One fact worth noting is that this beer was brewed from 100% British ingredients. British malt and Kent hops. This would have been unusual, other than in wartime, at any point in the previous century. But a huge increase in barley production during the war and a fall in the quantity of hops needed left the UK self-sufficient in brewing materials. Other than the occasional continental hop, it’s rare to see any imported raw materials in the 1950’s.

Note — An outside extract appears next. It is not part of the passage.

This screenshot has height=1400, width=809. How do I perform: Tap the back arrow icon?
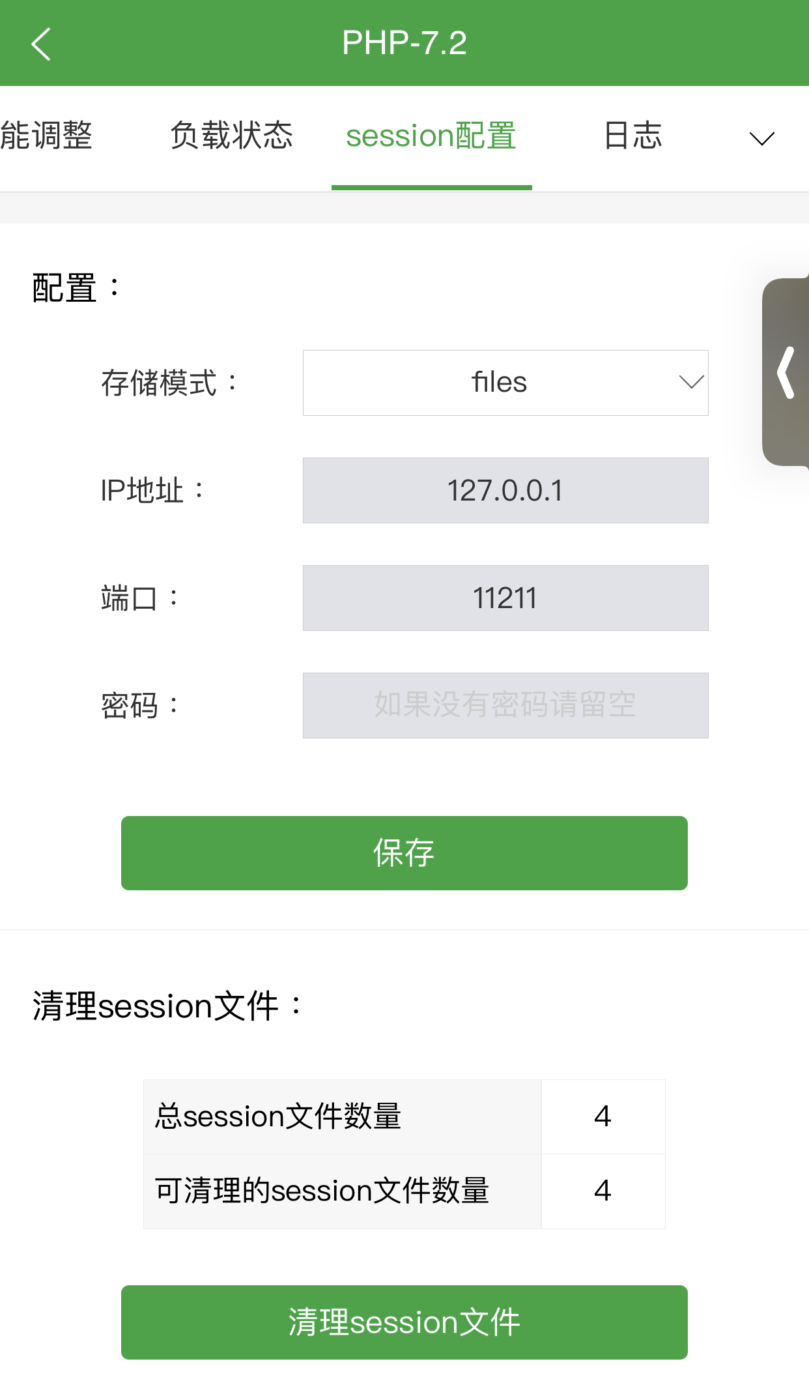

You’re going to have to make do with that as I’m ausgebollocksed. Just the recipe left.

1959 Whitbread PA
PA malt 6.25 lb 75.76%
crystal malt 60L 0.50 lb 6.06%
no. 1 sugar 1.50 lb 18.18%
Whitbread Golding Varieties 75 min 1.00 oz
Fuggles 60 min 0.50 oz
Goldings 15 min 0.50 oz
OG 1039.3
FG 1011
ABV 3.74
Apparent attenuation 72.01%
IBU 28
SRM 12
Mash at 148º F
Sparge at 165º F
Boil time 75 minutes
pitching temp 62º F
Yeast Wyeast 1099 Whitbread ale


6 comments:

marquis said...

Once more I'm puzzled by the low hopping rate. I have Dave Line's book "Brewing beers like those you buy" and his recipe for Tankard ( 1.039 OG)uses 2 ounces of Fuggles and one and a half ounces of Bramling Cross in a 5 gallon brew.
He made the point that simply scaling down recipes doesn't work well in many cases on a homebrewing scale.

Oblivious said...

"Initially it was 6.5% ABV"

Ron do you have an idea of when they stopped ageing such pale ales like bass ?

Ron Pattinson said...

Marquis,

Whitbread's Bitters were pretty lightly hopped according to the brewing records.

Ron Pattinson said...

Oblivious,

I'm not sure. Pretty sure they still aged some in the 1930's. Maybe in the 1950's, too.

Tony Perkins said...

In a few days I'll brew the 1875 Whitbread PA from your book. A couple of questions, if you don't mind: what pale malt would you use, for authenticity? I can get Fawcett Golden Promise and Maris Otter. GP seems a bit light for the color I want to reach, MO seems a bit too dark. Would you stick with one malt, or blend the two? Second question: your book says the 1875 PA was a stock beer. How long do you believe it was conditioned before being served?

Thanks in advance, and keep up the good work. I'm brewing more or less exclusively from your book these days!

- Tony

Ron Pattinson said...

Tony Perkins,

I'd use a mix of the two.

Stock Pale Ales could be aged for 12 months or more. I'd reckon at least 3 months for the 1875 PA.